■ ABOUT THIS EXERCISE
Lines from the one containing "Instruction: Expand the" through the final line of the records below are needed, copied exactly, with no pictures.

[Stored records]
____

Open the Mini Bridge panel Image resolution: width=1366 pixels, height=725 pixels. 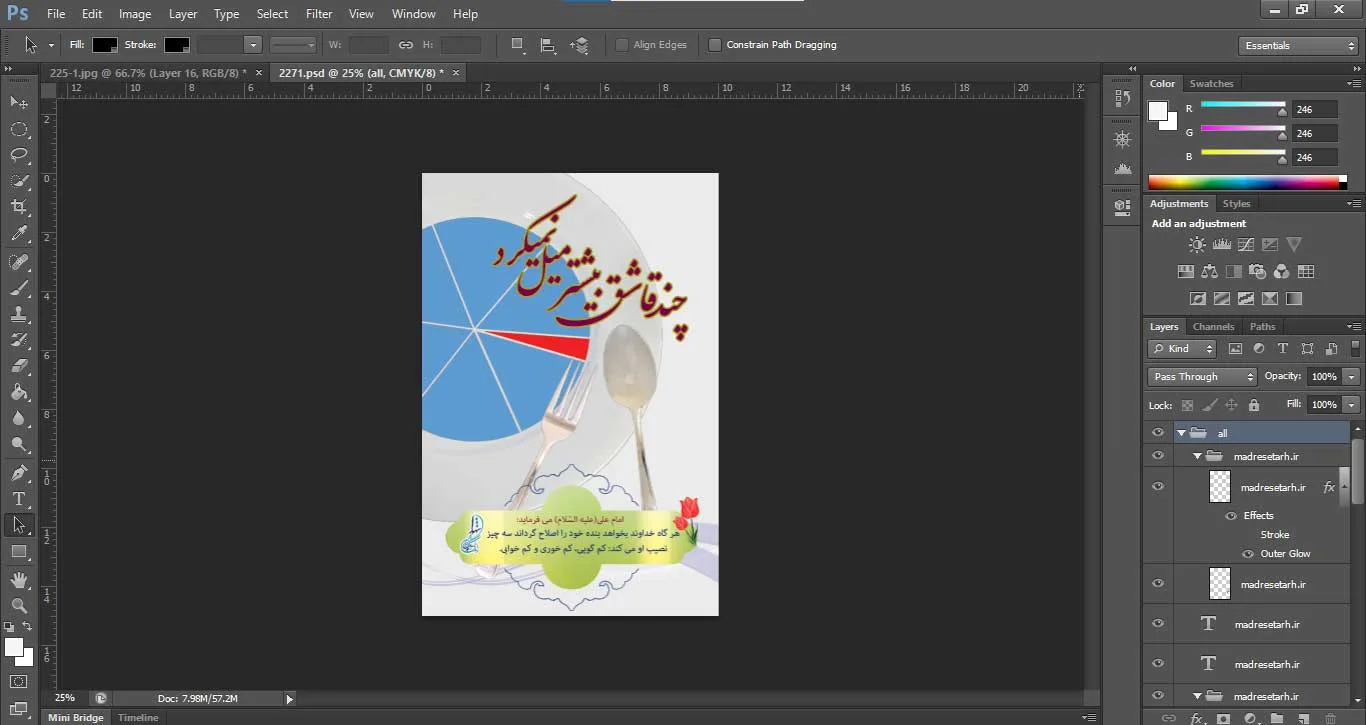pos(76,717)
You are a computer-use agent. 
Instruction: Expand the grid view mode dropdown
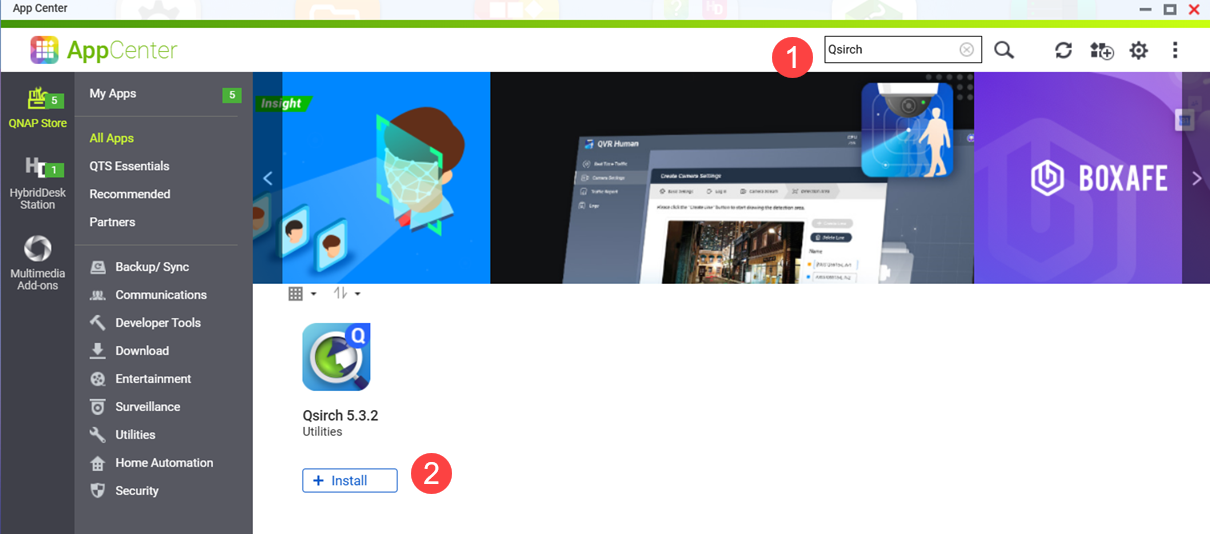302,294
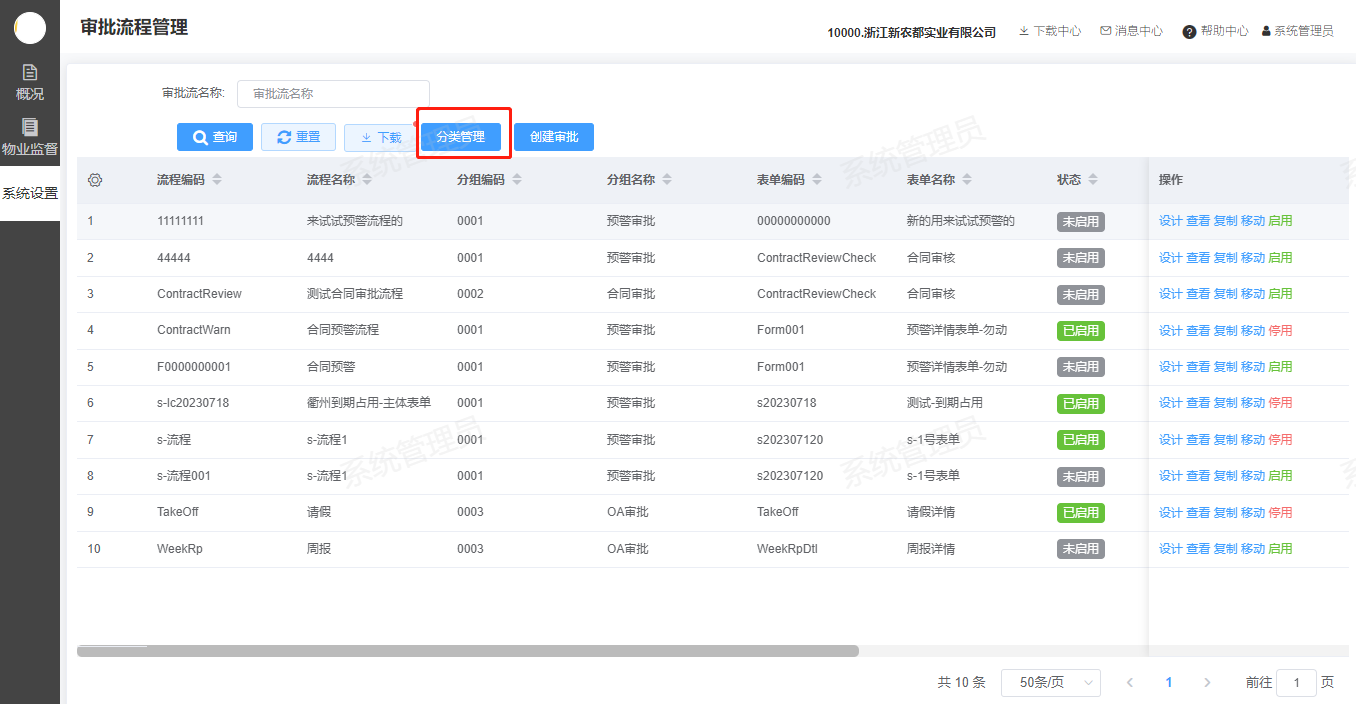This screenshot has height=704, width=1356.
Task: Sort by 分组名称 column arrows
Action: pyautogui.click(x=667, y=180)
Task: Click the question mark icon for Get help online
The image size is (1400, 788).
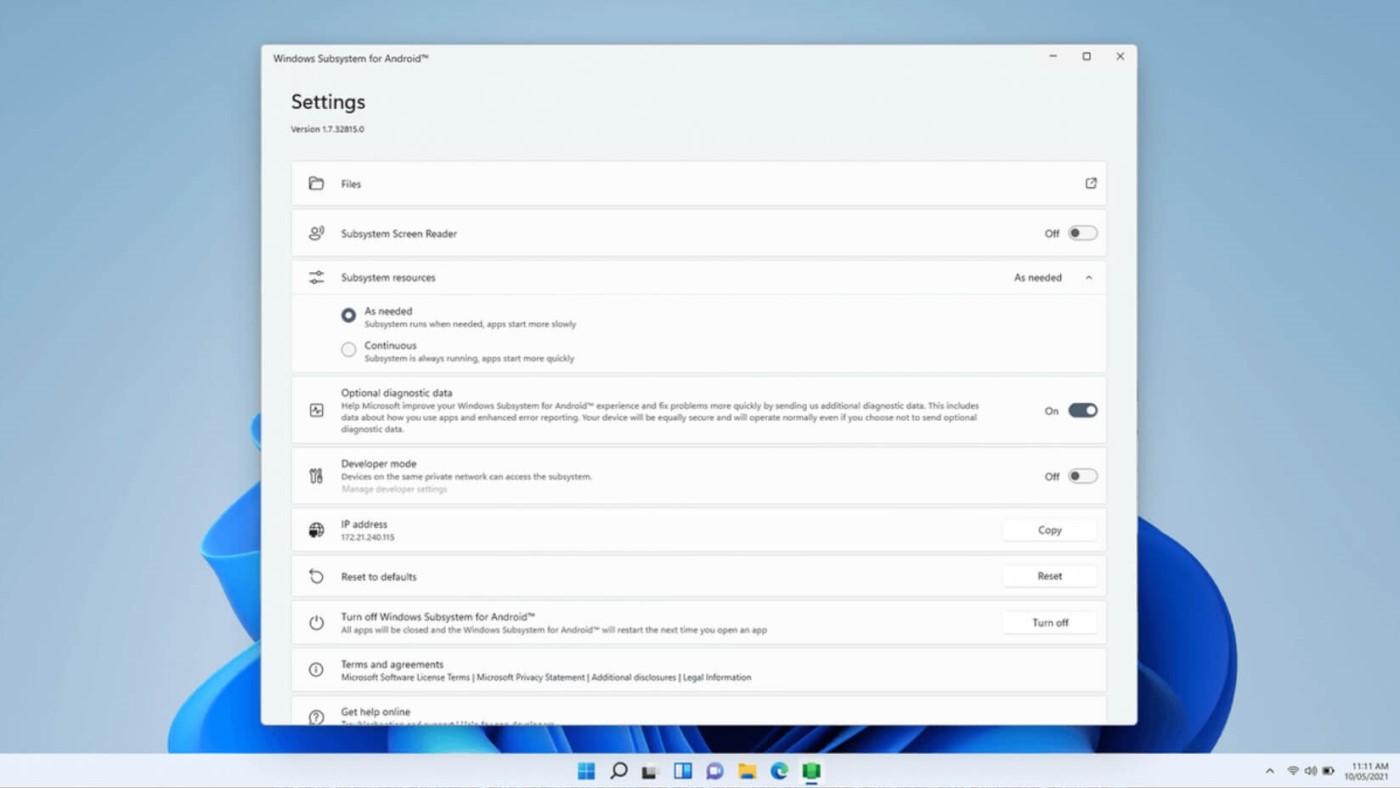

____

■ TASK RESPONSE
Instruction: Expand the grid view mode dropdown
302,294
This screenshot has height=704, width=1356.
Task: Sort by 分组名称 column arrows
Action: pyautogui.click(x=667, y=180)
Task: Click the question mark icon for Get help online
The image size is (1400, 788).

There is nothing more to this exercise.